Humans must worship something, and Druyan clearly renders obeisance to science. By her own admission, she gets her credo (her faith statement) from Einstein, and she speaks “with evangelical urgency” of science’s “awesome power.” Does science itself have awesome power? Science is the study or pursuit of knowledge. It is a human endeavor to know more about reality around us. Science is not a thing. When she speaks of the awesome power of science, Druyan is really talking about the amazing discoveries scientists have made over the years. Really, she’s reveling in the awesome universe around her and the brainpower and effort humans have made to discover it.

How does love enter the picture, exactly? Science does not create love, nor can it discover it, since it is not a tangible thing to be studied. Love is something apart from the physical universe, although every thinking human knows it to be real.

Amazement, delight, and appreciation of beauty also do not exist in physical forms. These metaphysical phenomena are the stuff philosophers argue about. Scientists have no business with metaphysics, unless they believe there is more to life than the physical universe.

On the one hand, Druyan says there is no “final destination” and no “absolute truth,” and that fact makes understanding the vastness of the universe (and love!) only attainable to the humble; it “is out of reach to the arrogant.” Her definition of humility, however, is not the same as that of Solomon or James in scripture.

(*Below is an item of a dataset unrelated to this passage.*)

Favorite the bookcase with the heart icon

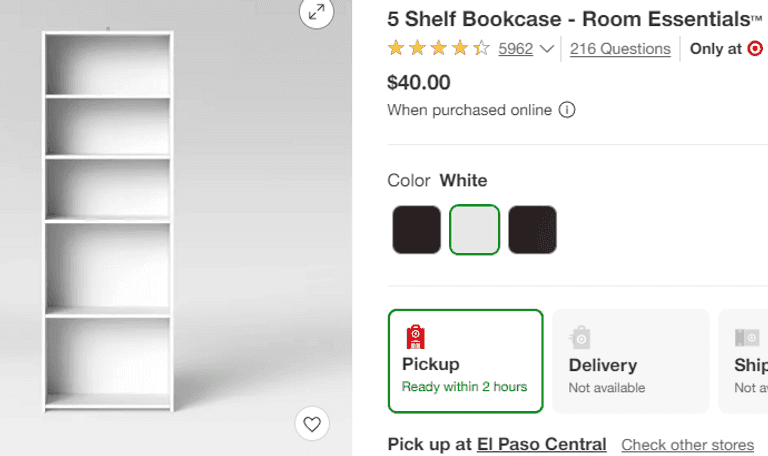(312, 424)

The humble, in her vision, are those who would ditch what they believe and just accept what is “real.” But wait. I am confused. I thought she said there was no absolute truth. How can she then insist that something is real?

By the logic put forth here, Ann Druyan should realize she does not have all the answers, and she certainly does not have enough to say there is no god but science. She has decided to worship science above all other things, which ends up being self-worship and the worship of other brilliant men and women who are all trying to figure this universe out. But they have decided, as a matter of fact, there is no spiritual realm—that’s completely off the table.

We just cannot help but worship something, can we? We are created with a need to worship, to give ourselves to something greater than ourselves. Ann Druyan sees the vastness of the universe as something worthy of adoration, just as the ancient Egyptians worshiped the Sun and the Nile River. Is there any difference? Those ancient worshipers thought actual supernatural beings sustained them and judged them. Druyan and other materialists believe they are their own judges, their own final standards of moral authority.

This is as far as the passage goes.